Picture a lake with a nice beach and a swimming area, with buoys that mark the drop-off. The drop-off is where it’s over 6 feet deep, so most people would not be able to stand and have their head above water. The marked-off swimming area is shallow and progressively deeper. Those who don’t know how to swim usually stay in this area. There is still some risk in the shallow area; a person can drown in a bowl of soup under the right conditions. But by and large, the swimmer is in control and there aren’t too many surprises.
Our walk with the Lord is like these two swimming areas. While many have been in the shallow area most of their spiritual lives, the Lord has been teaching fundamental things: obedience, His love, His discipline, His glory, His character, the need for Him. All incredibly important things. There have been prophetic words about destiny. There have been some supernatural experiences with His Love and the things of the Spirit. Life is still largely in the natural realm with increasing exposure to the supernatural. It’s possible that He’s given a prayer language; not necessarily.
The main characteristic about one’s readiness to head to the deep waters is the hunger. You want more.
The deep water really represents a departure from living life in the natural realm and stepping into life in the supernatural. When you begin to dabble with the idea of regularly living in the supernatural, you really have no idea what that means. All you are focused on is that you are hungry. Every exposure to the deeper life is priceless. Every prophetic word seems to pierce you and feel like there is a *now-ness* about it. You never dream that there could be lessons and growth areas that stand between you and life in the supernatural. Yet all that God has done in your life up until now has been in preparation for you to make some decisions. This is not about having Him as your Savior. That’s certain. This is not about Lordship, even. You can absolutely live life in the shallow end, and still have Him be Lord. This is about choosing to live a supernatural life, life in the Spirit, moment-by-moment.

____________

GIVEN TASK 1
Identify every line in the records that contains the word "screenshot", and copy each of those lines.

____________

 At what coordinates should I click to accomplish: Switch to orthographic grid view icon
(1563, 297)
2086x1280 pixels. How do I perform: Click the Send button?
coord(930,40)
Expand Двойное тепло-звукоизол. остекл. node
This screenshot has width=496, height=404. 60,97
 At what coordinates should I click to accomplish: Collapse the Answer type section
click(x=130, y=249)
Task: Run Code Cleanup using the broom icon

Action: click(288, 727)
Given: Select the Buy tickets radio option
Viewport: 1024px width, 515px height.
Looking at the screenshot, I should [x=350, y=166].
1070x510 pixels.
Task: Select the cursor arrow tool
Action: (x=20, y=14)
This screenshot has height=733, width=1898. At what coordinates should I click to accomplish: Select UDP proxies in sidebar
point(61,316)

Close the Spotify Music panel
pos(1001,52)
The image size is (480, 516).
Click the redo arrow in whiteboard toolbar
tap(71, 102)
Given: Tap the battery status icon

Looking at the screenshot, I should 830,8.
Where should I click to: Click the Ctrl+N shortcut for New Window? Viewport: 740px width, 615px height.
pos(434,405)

____________

GIVEN TASK 2
Answer these questions using the passage about the lake:
(a) How deep is the water at the drop-off?
(b) What is the main characteristic of someone's readiness to head to the deep waters?
(c) What does the deep water represent?

CORRECT OUTPUT 1
This screenshot has width=496, height=404. 60,97
Looking at the screenshot, I should [x=350, y=166].
This screenshot has height=733, width=1898. At what coordinates should I click to accomplish: Select UDP proxies in sidebar
Looking at the screenshot, I should 830,8.

CORRECT OUTPUT 2
(a) Over 6 feet deep.
(b) Hunger.
(c) A departure from living life in the natural realm and stepping into life in the supernatural.